Which lines in the records below contain the word "should"? Pick out each of those lines and copy it in full.

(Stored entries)
#####

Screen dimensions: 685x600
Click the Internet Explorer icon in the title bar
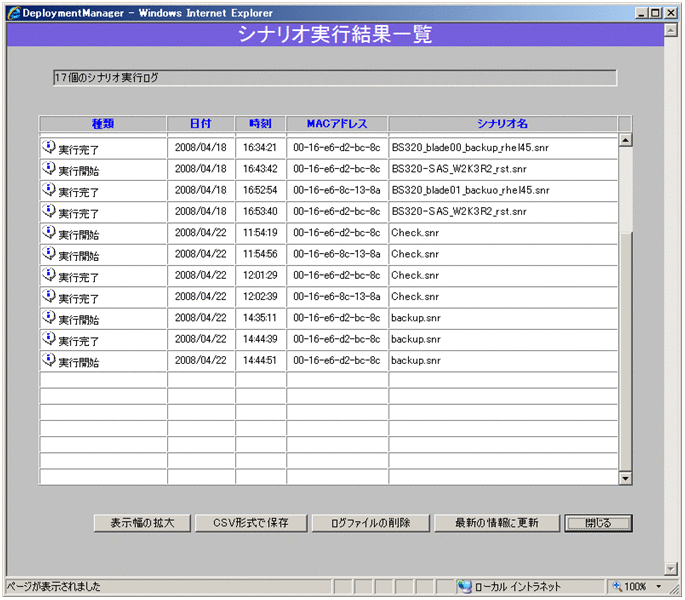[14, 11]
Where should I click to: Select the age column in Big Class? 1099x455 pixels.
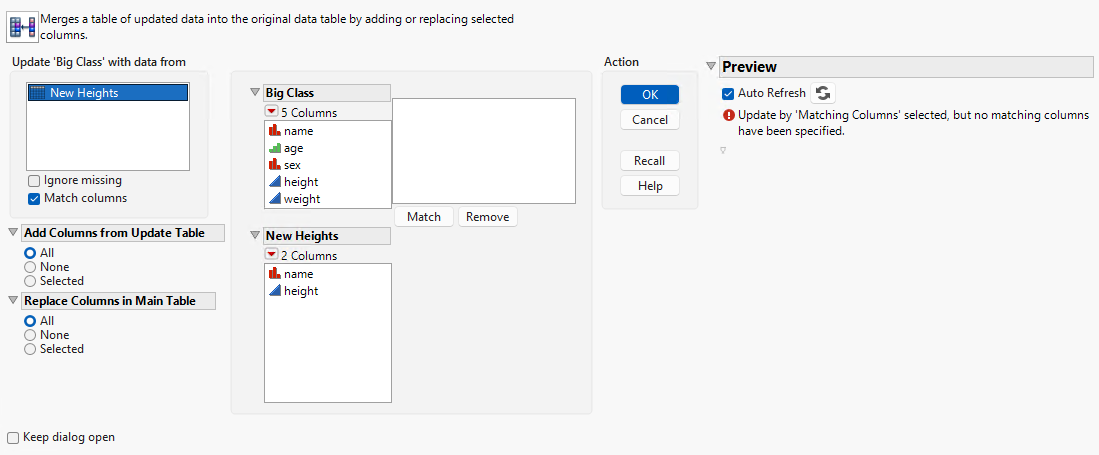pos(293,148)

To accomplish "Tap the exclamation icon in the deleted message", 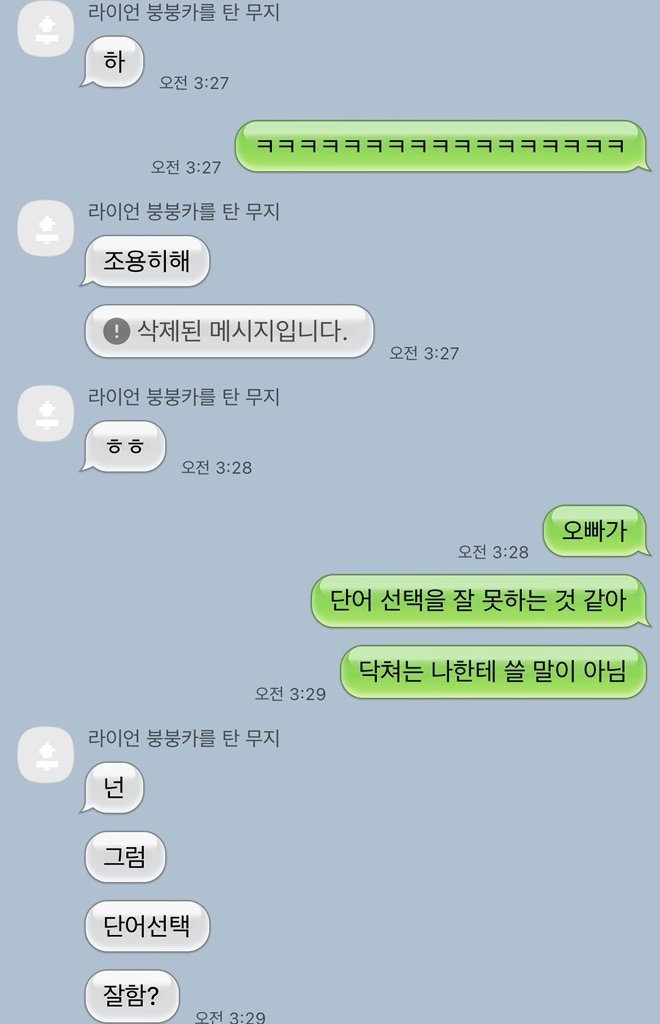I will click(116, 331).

#####

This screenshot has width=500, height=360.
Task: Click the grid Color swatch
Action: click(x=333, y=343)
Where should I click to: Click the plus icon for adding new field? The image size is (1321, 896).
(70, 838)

#####

• [Result]
Where should I click to: Select the age column in Big Class? 1099x455 pixels.
Where should I click to: Click the plus icon for adding new field? The image size is (1321, 896).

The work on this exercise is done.